Missouri attorney general sues Planned Parenthood for deceiving women about dangers of abortion drug
"The facts are clear: more than 4.5 percent of women who take this dangerous drug end up in the emergency room, yet Planned Parenthood compares it to Tylenol," Missouri Attorney General Andrew Bailey said
Missouri Attorney General Andrew Bailey (R) announced Wednesday that he has filed a lawsuit against the Planned Parenthood Federation of America for deceiving women about the dangers of the abortion drug mifepristone.
The lawsuit cites Planned Parenthood's website, which said that the abortion pill is “safer than many other medicines like penicillin, Tylenol, and Viagra.”
“The national Planned Parenthood organization is actively endangering the lives of women and girls across the country by spreading lies and disinformation about the powerful chemical abortion drug,” Bailey said in a statement.

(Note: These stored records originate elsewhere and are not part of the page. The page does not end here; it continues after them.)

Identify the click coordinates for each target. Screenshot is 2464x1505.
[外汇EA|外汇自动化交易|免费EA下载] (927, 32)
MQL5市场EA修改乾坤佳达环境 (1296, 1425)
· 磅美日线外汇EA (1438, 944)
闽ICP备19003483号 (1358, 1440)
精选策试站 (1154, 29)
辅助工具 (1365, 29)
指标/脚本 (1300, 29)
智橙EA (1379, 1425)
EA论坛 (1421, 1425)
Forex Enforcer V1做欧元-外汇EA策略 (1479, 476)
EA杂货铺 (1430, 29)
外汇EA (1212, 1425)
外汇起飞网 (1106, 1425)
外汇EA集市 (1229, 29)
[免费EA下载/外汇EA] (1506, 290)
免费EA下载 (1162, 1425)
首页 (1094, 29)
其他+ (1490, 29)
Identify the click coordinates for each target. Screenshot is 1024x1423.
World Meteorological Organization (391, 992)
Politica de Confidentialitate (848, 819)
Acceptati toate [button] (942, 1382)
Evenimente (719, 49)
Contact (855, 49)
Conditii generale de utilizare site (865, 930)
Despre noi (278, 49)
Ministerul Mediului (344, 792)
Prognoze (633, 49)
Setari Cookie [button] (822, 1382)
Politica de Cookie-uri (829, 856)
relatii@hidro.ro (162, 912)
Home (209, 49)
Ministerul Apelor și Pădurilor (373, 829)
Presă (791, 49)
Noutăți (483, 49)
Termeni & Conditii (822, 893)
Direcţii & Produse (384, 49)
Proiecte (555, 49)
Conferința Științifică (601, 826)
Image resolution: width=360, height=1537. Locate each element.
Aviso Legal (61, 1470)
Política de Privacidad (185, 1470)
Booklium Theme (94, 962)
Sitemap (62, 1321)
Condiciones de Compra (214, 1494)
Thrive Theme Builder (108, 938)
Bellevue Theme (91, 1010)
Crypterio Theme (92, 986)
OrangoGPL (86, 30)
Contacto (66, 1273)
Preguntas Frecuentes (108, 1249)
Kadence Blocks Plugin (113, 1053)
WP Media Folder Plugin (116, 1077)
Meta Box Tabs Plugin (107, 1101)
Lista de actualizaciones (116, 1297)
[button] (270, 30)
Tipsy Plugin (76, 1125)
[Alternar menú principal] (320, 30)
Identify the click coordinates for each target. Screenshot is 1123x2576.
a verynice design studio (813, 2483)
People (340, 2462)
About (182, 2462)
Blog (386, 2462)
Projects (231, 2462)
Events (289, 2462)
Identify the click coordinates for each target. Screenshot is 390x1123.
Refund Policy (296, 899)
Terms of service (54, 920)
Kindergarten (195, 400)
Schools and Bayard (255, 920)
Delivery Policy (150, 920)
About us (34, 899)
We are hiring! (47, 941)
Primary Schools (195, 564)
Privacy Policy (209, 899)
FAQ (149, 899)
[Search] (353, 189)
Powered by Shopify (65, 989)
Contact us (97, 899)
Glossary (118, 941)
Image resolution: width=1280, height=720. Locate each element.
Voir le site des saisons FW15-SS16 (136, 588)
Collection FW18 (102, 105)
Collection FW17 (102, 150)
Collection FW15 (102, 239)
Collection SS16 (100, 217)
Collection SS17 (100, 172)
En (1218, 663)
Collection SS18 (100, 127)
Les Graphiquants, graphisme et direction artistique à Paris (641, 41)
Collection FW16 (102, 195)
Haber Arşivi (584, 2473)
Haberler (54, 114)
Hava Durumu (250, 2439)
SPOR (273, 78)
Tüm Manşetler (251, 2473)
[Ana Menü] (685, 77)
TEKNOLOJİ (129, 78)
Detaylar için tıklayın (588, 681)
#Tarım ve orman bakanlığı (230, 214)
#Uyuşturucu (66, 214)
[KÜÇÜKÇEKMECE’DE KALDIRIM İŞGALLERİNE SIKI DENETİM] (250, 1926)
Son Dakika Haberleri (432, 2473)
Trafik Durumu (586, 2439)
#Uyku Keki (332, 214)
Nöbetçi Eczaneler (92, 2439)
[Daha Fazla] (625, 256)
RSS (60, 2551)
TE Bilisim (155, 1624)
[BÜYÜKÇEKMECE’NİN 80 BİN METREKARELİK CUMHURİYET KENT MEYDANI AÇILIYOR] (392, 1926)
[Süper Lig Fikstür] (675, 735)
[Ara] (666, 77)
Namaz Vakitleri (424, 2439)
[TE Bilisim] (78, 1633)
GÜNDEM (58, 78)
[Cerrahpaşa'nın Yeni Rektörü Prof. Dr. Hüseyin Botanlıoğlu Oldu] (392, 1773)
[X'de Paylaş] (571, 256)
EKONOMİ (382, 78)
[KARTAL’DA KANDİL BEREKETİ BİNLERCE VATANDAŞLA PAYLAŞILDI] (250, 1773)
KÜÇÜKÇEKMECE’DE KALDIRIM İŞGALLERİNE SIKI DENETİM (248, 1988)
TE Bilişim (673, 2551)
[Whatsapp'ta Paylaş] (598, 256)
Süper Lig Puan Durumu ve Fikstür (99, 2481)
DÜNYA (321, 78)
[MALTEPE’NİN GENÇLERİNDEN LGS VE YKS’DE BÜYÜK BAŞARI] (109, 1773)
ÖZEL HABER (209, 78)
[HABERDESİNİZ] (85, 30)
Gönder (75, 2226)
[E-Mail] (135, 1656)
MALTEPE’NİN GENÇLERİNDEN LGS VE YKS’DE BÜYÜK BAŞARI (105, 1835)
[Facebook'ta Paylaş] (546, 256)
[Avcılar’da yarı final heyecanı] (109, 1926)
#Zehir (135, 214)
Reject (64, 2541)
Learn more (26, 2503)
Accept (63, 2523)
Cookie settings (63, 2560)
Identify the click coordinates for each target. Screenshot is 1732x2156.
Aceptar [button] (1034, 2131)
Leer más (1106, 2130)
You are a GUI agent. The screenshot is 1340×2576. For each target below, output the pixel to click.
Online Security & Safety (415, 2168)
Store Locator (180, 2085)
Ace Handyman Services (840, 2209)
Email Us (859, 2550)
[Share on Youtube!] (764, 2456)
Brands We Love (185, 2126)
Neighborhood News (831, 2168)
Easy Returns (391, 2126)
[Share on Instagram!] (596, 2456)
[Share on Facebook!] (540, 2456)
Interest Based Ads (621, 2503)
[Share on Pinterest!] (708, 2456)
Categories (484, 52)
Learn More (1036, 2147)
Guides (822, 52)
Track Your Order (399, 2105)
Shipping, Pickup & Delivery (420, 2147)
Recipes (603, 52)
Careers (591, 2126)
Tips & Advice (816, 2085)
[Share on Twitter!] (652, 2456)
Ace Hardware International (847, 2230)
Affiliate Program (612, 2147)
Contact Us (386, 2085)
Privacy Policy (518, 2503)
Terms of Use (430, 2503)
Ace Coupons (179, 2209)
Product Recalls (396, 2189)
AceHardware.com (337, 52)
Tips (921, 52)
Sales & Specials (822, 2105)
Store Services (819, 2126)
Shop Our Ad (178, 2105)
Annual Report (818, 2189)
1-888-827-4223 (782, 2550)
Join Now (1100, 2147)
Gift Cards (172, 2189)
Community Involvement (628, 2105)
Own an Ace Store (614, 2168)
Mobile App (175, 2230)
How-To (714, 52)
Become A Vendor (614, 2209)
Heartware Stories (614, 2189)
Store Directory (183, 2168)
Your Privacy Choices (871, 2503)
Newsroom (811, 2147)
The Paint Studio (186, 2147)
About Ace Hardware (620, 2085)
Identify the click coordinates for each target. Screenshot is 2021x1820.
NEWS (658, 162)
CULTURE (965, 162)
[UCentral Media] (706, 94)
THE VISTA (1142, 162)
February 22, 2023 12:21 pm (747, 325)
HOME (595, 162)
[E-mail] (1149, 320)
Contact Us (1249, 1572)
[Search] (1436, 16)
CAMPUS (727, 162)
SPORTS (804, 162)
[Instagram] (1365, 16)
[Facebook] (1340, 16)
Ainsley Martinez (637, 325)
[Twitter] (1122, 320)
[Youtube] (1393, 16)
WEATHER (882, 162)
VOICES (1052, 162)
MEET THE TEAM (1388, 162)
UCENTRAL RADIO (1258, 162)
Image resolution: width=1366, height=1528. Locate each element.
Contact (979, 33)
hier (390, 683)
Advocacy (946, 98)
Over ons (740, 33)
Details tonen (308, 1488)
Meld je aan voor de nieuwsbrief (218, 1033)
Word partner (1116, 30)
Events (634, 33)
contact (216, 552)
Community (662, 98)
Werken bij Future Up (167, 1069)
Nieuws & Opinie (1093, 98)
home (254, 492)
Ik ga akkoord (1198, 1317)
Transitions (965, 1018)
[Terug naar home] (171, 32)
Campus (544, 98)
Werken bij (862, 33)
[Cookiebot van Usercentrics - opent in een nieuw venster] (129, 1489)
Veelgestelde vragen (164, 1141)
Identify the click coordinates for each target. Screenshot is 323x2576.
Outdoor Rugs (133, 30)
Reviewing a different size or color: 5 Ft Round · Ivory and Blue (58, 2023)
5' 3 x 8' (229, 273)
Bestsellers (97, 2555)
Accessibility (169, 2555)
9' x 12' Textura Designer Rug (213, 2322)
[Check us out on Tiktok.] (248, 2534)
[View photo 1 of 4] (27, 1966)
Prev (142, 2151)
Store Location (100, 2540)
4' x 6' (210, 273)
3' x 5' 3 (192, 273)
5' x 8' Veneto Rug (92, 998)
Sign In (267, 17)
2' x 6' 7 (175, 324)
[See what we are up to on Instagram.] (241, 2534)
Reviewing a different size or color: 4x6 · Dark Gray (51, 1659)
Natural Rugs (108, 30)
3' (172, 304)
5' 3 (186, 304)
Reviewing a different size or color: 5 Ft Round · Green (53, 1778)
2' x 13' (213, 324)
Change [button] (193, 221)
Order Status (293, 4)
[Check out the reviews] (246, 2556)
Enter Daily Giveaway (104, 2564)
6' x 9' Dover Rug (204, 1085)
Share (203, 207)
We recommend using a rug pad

“The facts are clear: more than 4.5 percent of women who take this dangerous drug end up in the emergency room, yet Planned Parenthood compares it to Tylenol. This is a blatant violation of Missouri law, and I will not allow a death factory to lie to Missouri women in pursuit of its radical agenda.”
Bailey's office also noted that new research suggests that serious adverse events from the abortion pill are at even higher rates, "closer to more than 10 percent."
The lawsuit reads, “Comparing the labeled use of one drug with the misuse of another in a safety claim is disingenuous.” The attorney general's office also said that it is "illegal" under state law.
"The lies must stop," Bailey added. "We’re holding the national Planned Parenthood entity accountable for the lies it tells women in Missouri and across the nation. No one is above the law, not even Planned Parenthood."
The lawsuit asks for more than $1.8 million in civil penalties for daily violations of Missouri law; up to $1,000 in damages or restitution for every Missouri woman that Planned Parenthood has provided abortion pills to in the past five years; reimbursement to the state for Medicaid and other taxpayer-funded emergency care resulting from abortion pill complications; and a court order stopping Planned Parenthood Federation of America from continuing to promote the falsehoods regarding the pill in Missouri.